Tuesday, February 3, 2009

Copts asking their government for censorship

A controversial movie still in production about a Coptic Christian woman in Egypt who has a baby out of wedlock after the church’s refusal to grant her a divorce has come under fire from Coptic activists who are seeking to ban the movie for insulting Christianity. Coptic lawyer and activist Nabil Ghobrial warned in an official filing Monday that the Coptic church would sue those involved in the film as well as governmental authorities if production was not halted or the film censored.

But brothers, wait! You are so often suffering from the government's censorship. Why now ask for its application! I really do not think the Copts are wise to do this. Much better, they shoud demand a total lifting of all censorship. That is the direction Arab countries should go. Not backward into asking the government to function as the thought-police.

For more on this issue, see www.watan.com.

1 comment:

Snake Oil Baron said...

Isn't there a saying about people always wanting liberty for themselves and accountability for everyone else? Maybe it was privacy for themselves. Personally I want meatballs for myself and Brussels Sprouts for everyone else.

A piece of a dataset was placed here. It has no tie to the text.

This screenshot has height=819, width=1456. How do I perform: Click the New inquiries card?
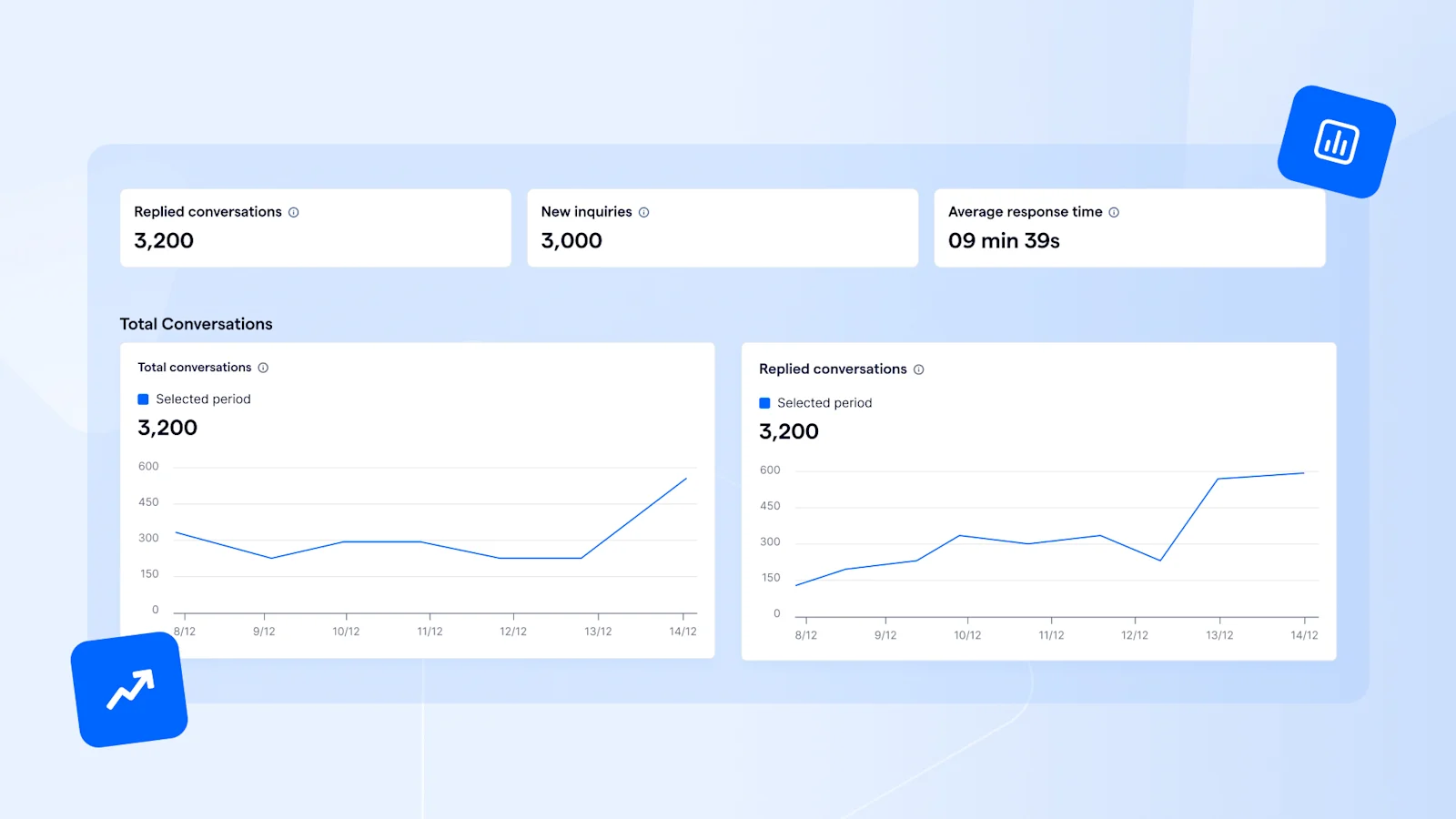pos(723,228)
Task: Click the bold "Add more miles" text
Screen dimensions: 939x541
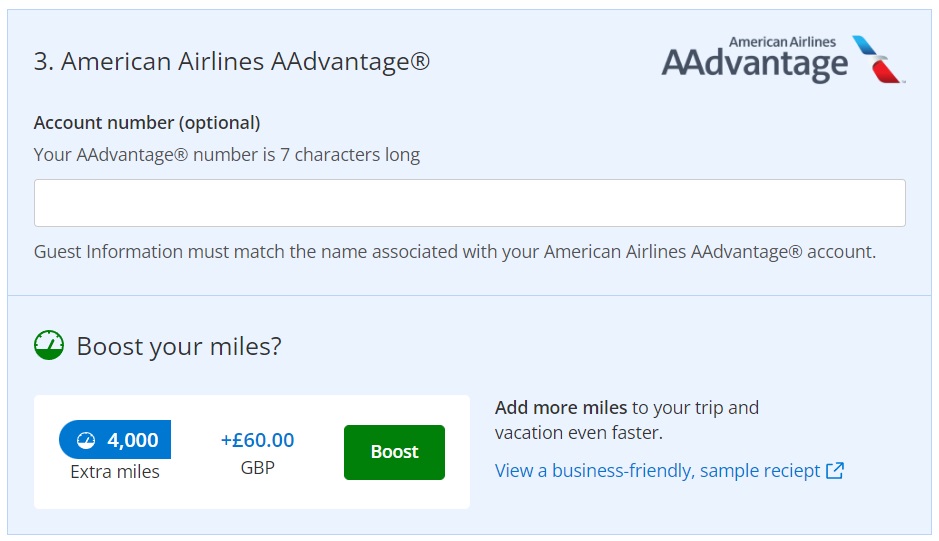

At any rate, pointing out that the entertainment industry is biased or hostile to you is one thing, asking for there work to be censored is quite another. I personally do not even believe that hate speech should automatically be stopped since preventing people from saying hateful things in the public sphere where they can be witnessed and refuted does not stop the hate or its spread. If the hate directly incites acts of violence it should be stopped. If the hate is systematic and no opposing views are allowed as with the anti-Semitic state media in regimes like Syria (or Western TV and newspaper media) then calls for reform are justified. None of that seems to be the case in this story. Maybe having been repeatedly censored makes the tool of censorship more tempting. Lead us not into temptation as someone once said.